I bring these in and add the legacy network adapter. Once set-up, I run into another problem. Although the Hyper-V legacy network adapter is tied to the same virtual nic as the integrated network adapter, they act differently. The VMs on the legacy network adapter can only see other VMs and private network side clients. These VMs cannot talk past the physical port on the internet side of the box. The OSs are set up identically to the setup on the integrated VM.
While looking for this, I find that Release Candidate 0 for Hyper-V was released today. So I track that down (hoping it will help). It turns out that you cannot upgrade from the Hyper-V Beta as easily as you would like. Basically, you delete the VM definitions but save the virtual disks, upgrade the host, then recreate new VMs using the old virtual disks, then upgrade the VMs. I do all of this. Still have the same issue.
But RC0 supports not only Server 2008 and Server 2003 SP2 (and some linux distros), but it adds Windows XP with SP3 and Vista with SP1. Not the versions I was using, but I can upgrade these and go with the integrated network adapter and remove the legacy adapters. Windows XP SP3 isn't out yet, but there are release candidates, and I have been running one machine with XP SP3 RC0 since December so I can go with RC2 there. It has an upgrade installer, so download that, cut a CD to mount (don't know if that virtual ISO software works on 2008 yet) and I'm good to go. Windows Vista, not so easy. WIth SP1 you either get an installer or you use Windows Update. But my VM can't talk to the internet. I could probably break the ICS and repoint to the internet nic, but I have the network otherwise working and don't want to touch it. So I go the reinstall route since there isn't anything on the VM that needs saving.

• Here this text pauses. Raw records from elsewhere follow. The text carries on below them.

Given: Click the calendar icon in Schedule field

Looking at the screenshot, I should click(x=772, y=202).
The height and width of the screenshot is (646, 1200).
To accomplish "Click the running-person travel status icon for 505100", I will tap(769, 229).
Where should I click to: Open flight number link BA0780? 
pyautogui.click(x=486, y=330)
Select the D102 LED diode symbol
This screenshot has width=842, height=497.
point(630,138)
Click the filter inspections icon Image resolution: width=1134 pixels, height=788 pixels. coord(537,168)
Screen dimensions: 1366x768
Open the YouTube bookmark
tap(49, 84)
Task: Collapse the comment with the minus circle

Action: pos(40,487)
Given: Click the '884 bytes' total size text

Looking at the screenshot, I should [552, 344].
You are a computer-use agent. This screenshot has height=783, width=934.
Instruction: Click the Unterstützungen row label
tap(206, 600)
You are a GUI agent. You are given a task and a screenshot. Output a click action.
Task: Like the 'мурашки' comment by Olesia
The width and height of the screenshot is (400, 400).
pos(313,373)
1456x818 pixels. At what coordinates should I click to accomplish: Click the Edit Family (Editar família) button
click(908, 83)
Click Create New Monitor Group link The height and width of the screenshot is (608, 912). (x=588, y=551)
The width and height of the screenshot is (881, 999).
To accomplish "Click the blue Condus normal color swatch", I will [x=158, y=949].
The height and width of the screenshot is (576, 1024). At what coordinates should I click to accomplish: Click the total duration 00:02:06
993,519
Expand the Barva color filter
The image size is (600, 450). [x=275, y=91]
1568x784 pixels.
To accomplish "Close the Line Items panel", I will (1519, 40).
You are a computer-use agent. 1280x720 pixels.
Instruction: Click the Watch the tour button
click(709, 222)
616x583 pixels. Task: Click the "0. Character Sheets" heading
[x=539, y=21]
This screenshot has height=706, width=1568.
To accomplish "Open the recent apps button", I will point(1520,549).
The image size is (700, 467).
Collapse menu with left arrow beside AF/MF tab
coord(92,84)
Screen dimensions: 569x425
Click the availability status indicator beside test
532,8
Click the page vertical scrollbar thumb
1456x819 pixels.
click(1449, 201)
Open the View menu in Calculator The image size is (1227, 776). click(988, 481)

So I have about half of the VMs done and should knock of the other half tommorrow. I'm feeling better about Hyper-V, although my inability to work effectivly with older OSs (or older with non 2008 service packs) is a concern. I don't know how many shops my network issue would affect. Dual NICs are the norm, although ICS is not. Also, someone more familiar with "Routing and Remote Access" would probably set up what I was doing using software Routing rather than ICS, and maybe that would have worked. And we still need tools for things like cloning. I'll know more in a week about the performance versus Virtual Server.